Materials and Methods

Field Sample Collection

Shallow aquifer water samples were collected from a groundwater evaluation well in Nye CO, Nevada, USA, named “Oasis Valley 2,” hereafter referred to as “OV-2,” on 14 December, 2014 (36.96°N, −116.72°W). OV-2 is a 4″ PVC-cased hole that was drilled in 2011 to a depth of 36.5 m in Tertiary and Quaternary age alluvial sand and gravel derived from nearby Tertiary volcanics. The well is screened (i.e., perforations were cut into the casing through which water can enter, but sand and other aquifer materials do not) over the interval from 9.1 to 27.4 m. Samples OV-2 P1, P2, and P3 were collected after removal of 1, 3, and 10 well volumes at a pumping rate of ~300 L/min. Microbial biomass was collected on 0.2 μm polyethersulfone membrane filters (Millipore, Sterivex) from one, three, and five liters of samples at time points OV-2 P1, OV-2 P2, OV-2 P3, respectively.

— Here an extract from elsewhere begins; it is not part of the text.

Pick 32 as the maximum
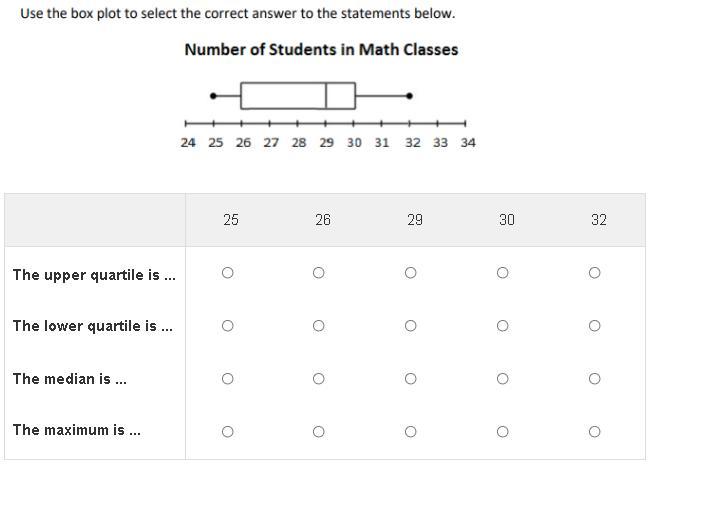 coord(595,432)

Discharge water samples were collected from Crystal Spring, which is located adjacent to Death Valley, CA, USA, on 13 December, 2014 (36.42°N, −116.72°W). Producing ~10,600 L per min, Crystal is the largest spring of the largest oasis of the Mojave Desert, Ash Meadows, Nye CO, NV, USA. It is located within the discharge zone for a regional aquifer hosted within the highly fractured Paleozoic carbonates of the Death Valley Regional Flow System (DVRFS) (Belcher et al., 2009).

Subsurface water samples were collected from water at the Sanford Underground Research Facility (SURF, formerly the Homestake Mine) at 91.4 meters below land surface (mbls) in Lead, South Dakota, on 12 December, 2014 (44.35°N, −103.75°W). SURF samples were collected from perennial wall seeps associated with century-old horizontal legacy drifts in metamorphic rock. Subsurface water samples were also collected from a borehole at Finsch Mine at a depth of 857 mbls in South Africa on 11 November, 2012 (−28.38°S, 23.45°E).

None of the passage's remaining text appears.